Macrovision's appeal for CE makers to stop bypassing the IPG

The channel behind the TV channels you watch could be the most lucrative new advertising platform since the advent of the Web.
Last year, Macrovision acquired TV Guide magazine not so much for the magazine -- it ended up selling the publication arm for a single buck -- but for its interest in its interactive program guide partnerships with content providers like Comcast. With HDTV manufacturers at CES this year integrating their own program guides into their displays, Macrovision's investment is threatened with irrelevance in the coming years.
To try to thwart that possibility, the company this week is demonstrating what it's calling a "next-generation interactive program guide" (IPG), currently code-named "Neon." There's a good chance it'll end up being called TV Guide. But the idea of Neon is to enable the broadcasters themselves to contribute to the look and feel of what viewers see on their program guides, through an interactivity layer -- not unlike Blu-ray Java.
If broadcasters are responsible for the "value add" in IPGs, they could compel TV and set-top box manufacturers to go with Neon instead of their own home-grown concepts. ("Could," as in "maybe.")

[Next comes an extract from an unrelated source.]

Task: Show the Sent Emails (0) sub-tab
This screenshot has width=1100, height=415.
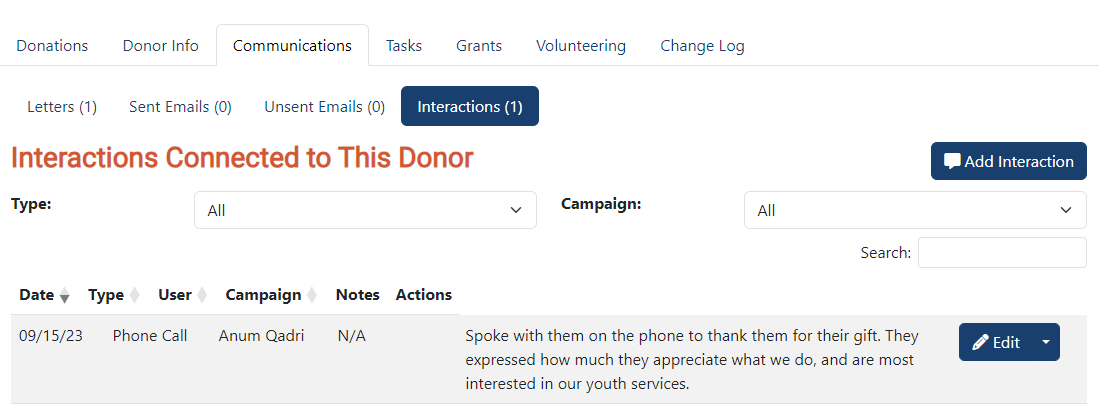Action: coord(180,107)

So to sweeten the deal this week, Macrovision is showing off its partnership with none other than CBS, in a demo of how previews of hit shows such as CSI, with all its various cities, would appear in a next-gen IPG. Of course, the revenue stream for interactive content -- just as on the Internet -- comes from a particular source.
"Macrovision's next generation IPG provides advertisers with the opportunity to deliver targeted, graphically rich messages to a highly engaged audience," reads a white paper on the subject (PDF available here). "Consumers gain information about programs, products and services that align with their interests. The solution brings with it all the power and sophistication of Internet advertising: dynamic, targeted ad serving; interactive, graphical microsites; electronic lead generation (request for information); and sophisticated measurement tools."
Neon should become available in Macrovision-branded platforms and equipment, the company said today, in the second quarter of this year.